In Hyman v. City of Gastonia, the Fourth Circuit in an opinion by Judge Karen Williams, joined by Judge Gregory and District Judge Floyd, held that it was without jurisdiction for the appeal pursuant to 28 U.S.C. 2105, which says simply: "There shall be no reversal in the Supreme Court or a court of appeals for error in ruling upon matters in abatement which do not involve jurisdiction."
I'm not at all sure that I understand what are "matters in abatement."
In Virginia civil procedure, we know that "pleas in abatement" have been abolished, and that statutes deal with the question of, for example, when and whether death, change of name, or marriage shall result in abatement of an action.
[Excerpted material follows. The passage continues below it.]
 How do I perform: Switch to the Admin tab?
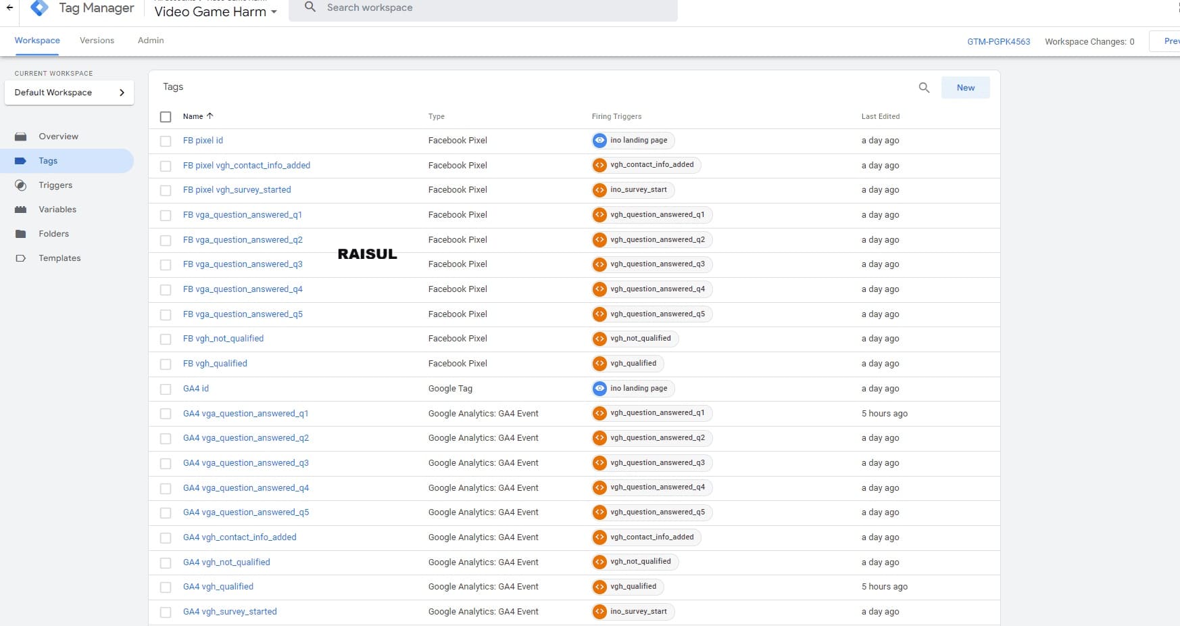tap(151, 41)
Of the Gastonia decision, Howard Bashman notes:
"Recognizing that "Section 2105 [of Title 28, U.S. Code] may be '[o]ne of the most commonly ignored provisions of the Judicial Code,'" today a unanimous three-judge panel of the U.S. Court of Appeals for the Fourth Circuit issued a decision refusing to ignore the statutory provision. . . .
Today's ruling arguably creates a circuit split and also criticizes other federal appellate courts for having construed the statutory provision in a manner that could cause federal appellate courts to give advisory opinions in violation of Article III's case or controversy requirement."